The First Fifteen Lives of Harry August(118)



You will send men to find me, and with little difficulty they will indeed stumble on my corpse. Akinleye will be gone, her work done for this day. As well as the empty needle, they will find these words and bring them to you, I trust, in the hospital. Your eye will scan this page and with my very first words you will know–you will know as you already must know, as you can no longer deny in the pit of your belly, that you have lost.

You have lost.

And in another life, a life yet to come, a seven-year-old boy will walk down a lane beyond south London with a cardboard box in his hand. He will stop before a house whose gardens smell of rhododendrons and hear the whistle of a passing train. A father and a mother will be in that place. His name is Howard, hers is Ursula. Their gardener, who keeps the flowers so fragrant, goes by the name of Rankis.

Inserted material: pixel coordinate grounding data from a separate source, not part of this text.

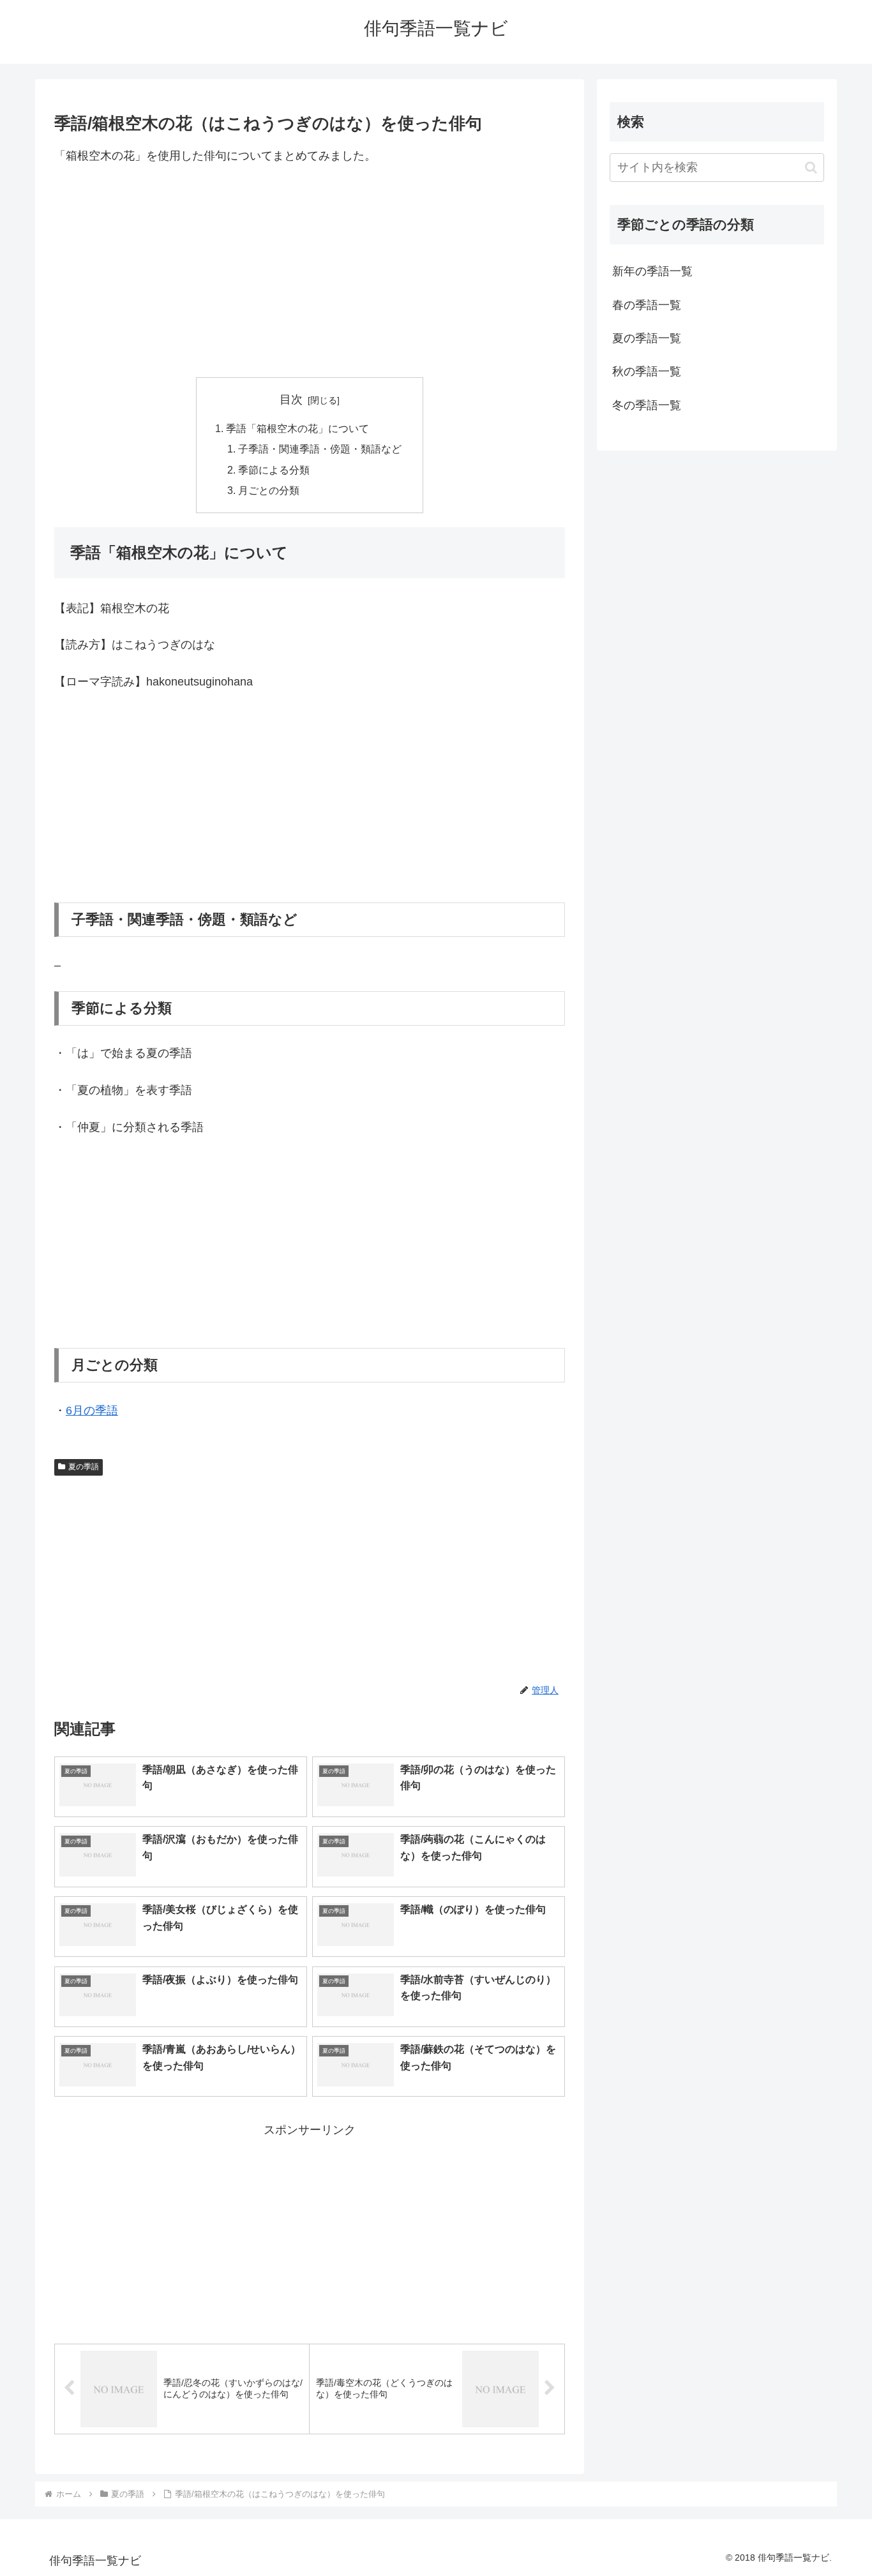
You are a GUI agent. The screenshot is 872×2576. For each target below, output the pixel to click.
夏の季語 (83, 1466)
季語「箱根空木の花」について (297, 428)
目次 (291, 399)
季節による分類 (274, 470)
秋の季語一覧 (646, 371)
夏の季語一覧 (646, 338)
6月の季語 (92, 1410)
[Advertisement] (309, 271)
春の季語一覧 (646, 305)
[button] (811, 167)
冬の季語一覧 (646, 405)
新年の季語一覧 (652, 271)
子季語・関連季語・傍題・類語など (320, 448)
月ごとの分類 (268, 490)
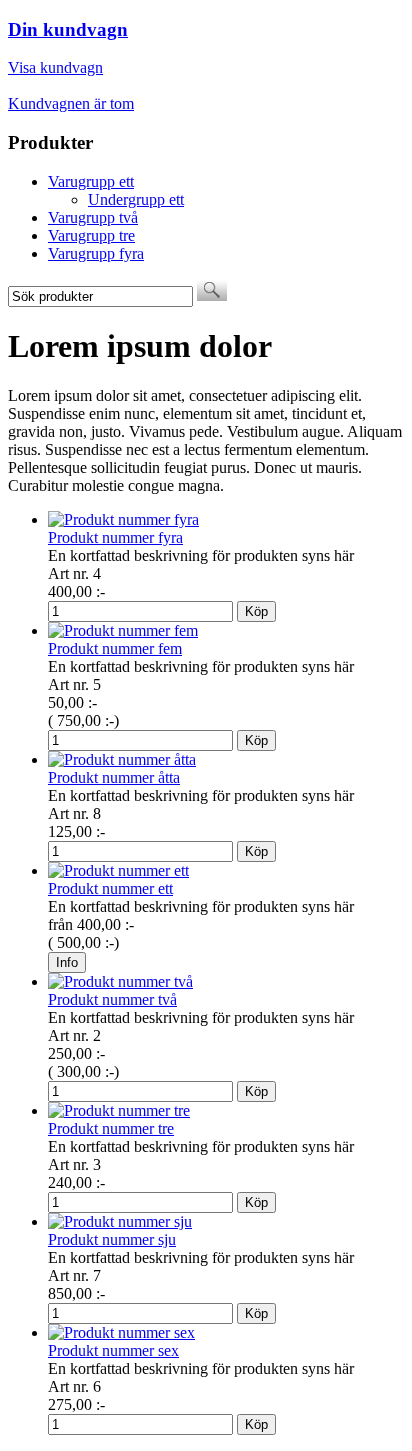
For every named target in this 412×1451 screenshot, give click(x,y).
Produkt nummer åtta (114, 777)
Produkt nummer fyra (115, 537)
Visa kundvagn (55, 67)
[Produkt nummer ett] (118, 870)
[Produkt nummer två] (120, 981)
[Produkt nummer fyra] (123, 519)
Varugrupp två (93, 217)
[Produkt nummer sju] (120, 1221)
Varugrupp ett (91, 181)
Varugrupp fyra (96, 253)
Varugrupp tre (91, 235)
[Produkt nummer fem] (123, 630)
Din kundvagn (68, 29)
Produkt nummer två (112, 999)
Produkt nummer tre (111, 1128)
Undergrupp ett (136, 199)
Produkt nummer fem (115, 648)
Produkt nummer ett (110, 888)
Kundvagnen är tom (71, 103)
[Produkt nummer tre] (119, 1110)
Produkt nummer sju (112, 1239)
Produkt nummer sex (113, 1350)
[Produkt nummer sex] (121, 1332)
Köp (256, 611)
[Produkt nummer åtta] (122, 759)
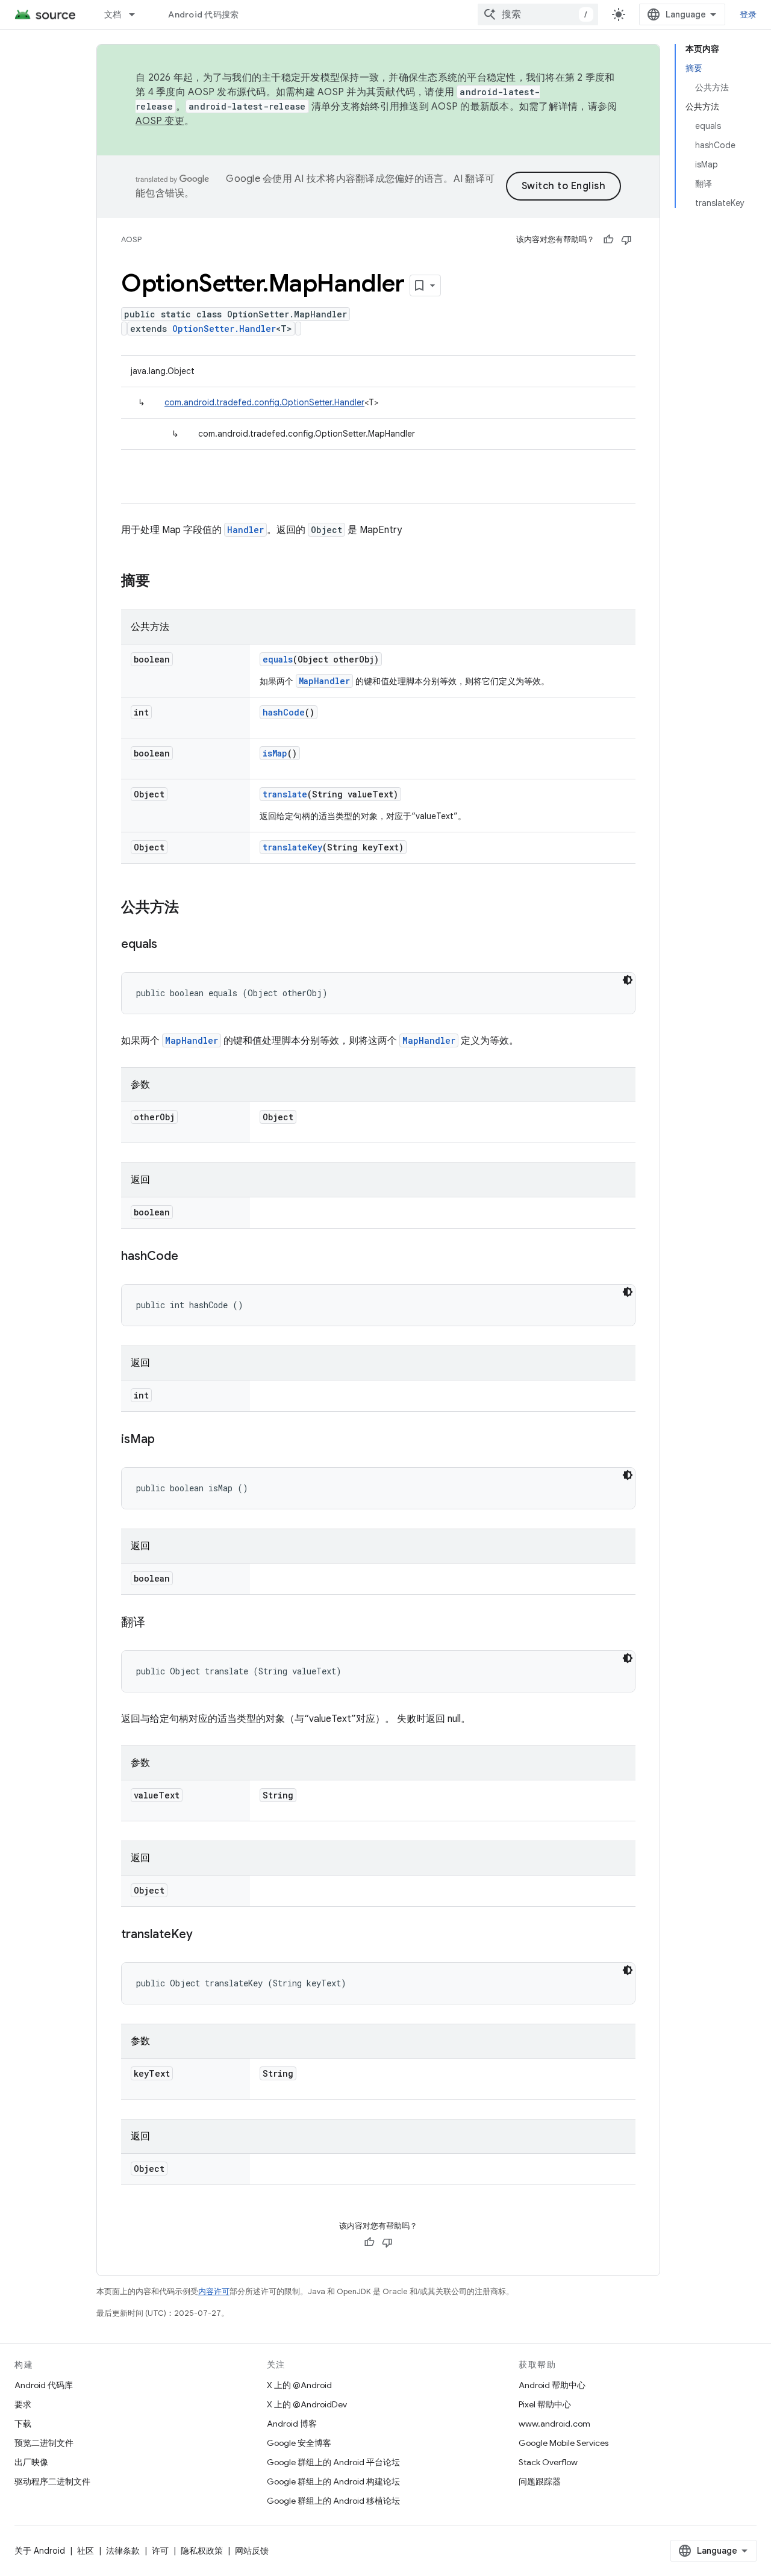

This seven-year-old child will approach these strangers and, with the innocence of youth, offer them something from his cardboard box. An apple, maybe, or an orange. A caramel sweet, a piece of sticky toffee pudding–the detail is not important, for who would refuse a gift from such an innocent child? The father, the mother, maybe even the gardener too, for caution is not for such events, each will take something from the boy, and thank him, and eat it as he turns and walks away up the lane.

I promise the poison will be quick.

And Vincent Rankis will never be born.

And all will be as it should.

Time will continue.

The Clubs will spread their fingers across the aeons, and nothing will change.

We will not be gods, you or I.

We will not look into that mirror.

Instead, for those few days you have left, you are mortal at last.